**Instructions for the task**
Search the material below for lines containing the string "agent", and copy every one you find.

**Available records**
┄┄┄┄┄┄┄┄┄┄

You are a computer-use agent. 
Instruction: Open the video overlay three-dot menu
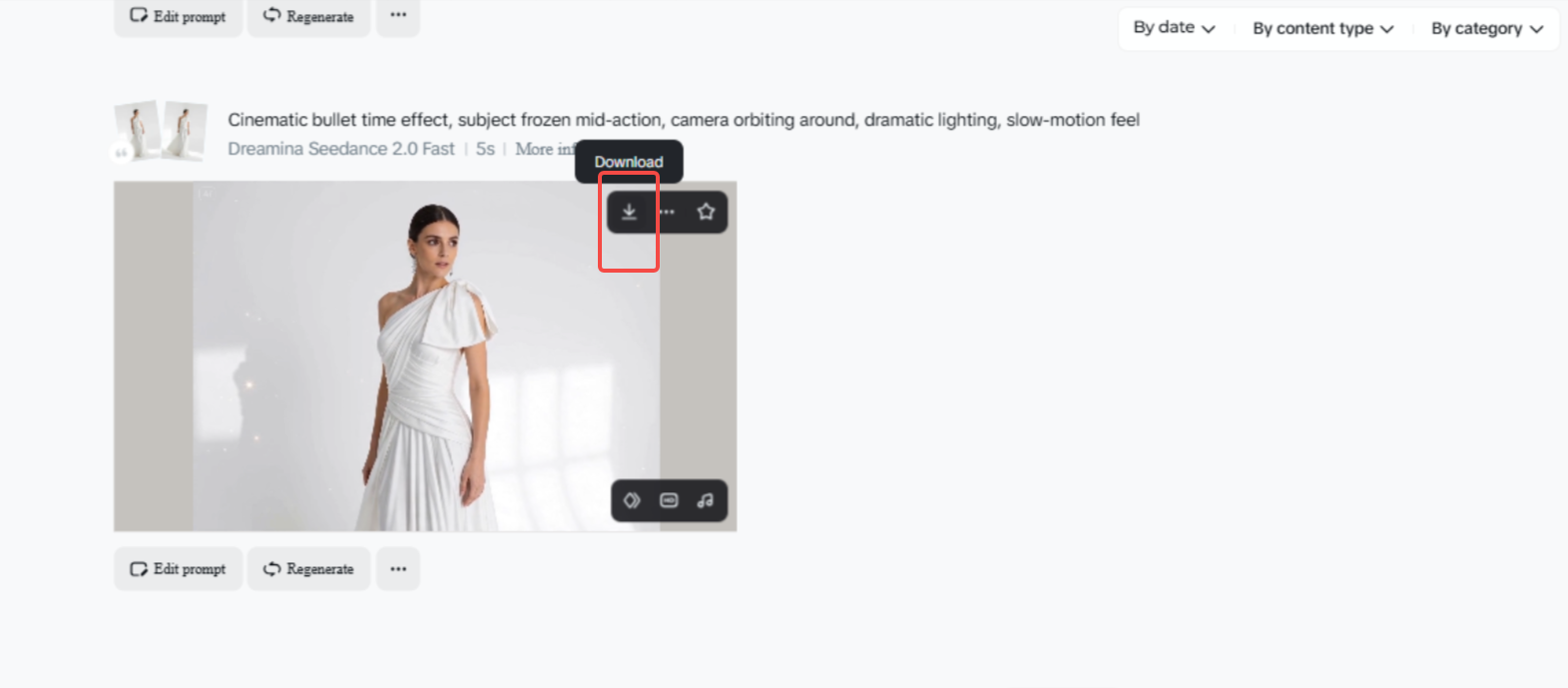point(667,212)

┄┄┄┄┄┄┄┄┄┄

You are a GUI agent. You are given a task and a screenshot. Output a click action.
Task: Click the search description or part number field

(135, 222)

┄┄┄┄┄┄┄┄┄┄

**Output**
You are a computer-use agent. 
You are a GUI agent. You are given a task and a screenshot. Output a click action.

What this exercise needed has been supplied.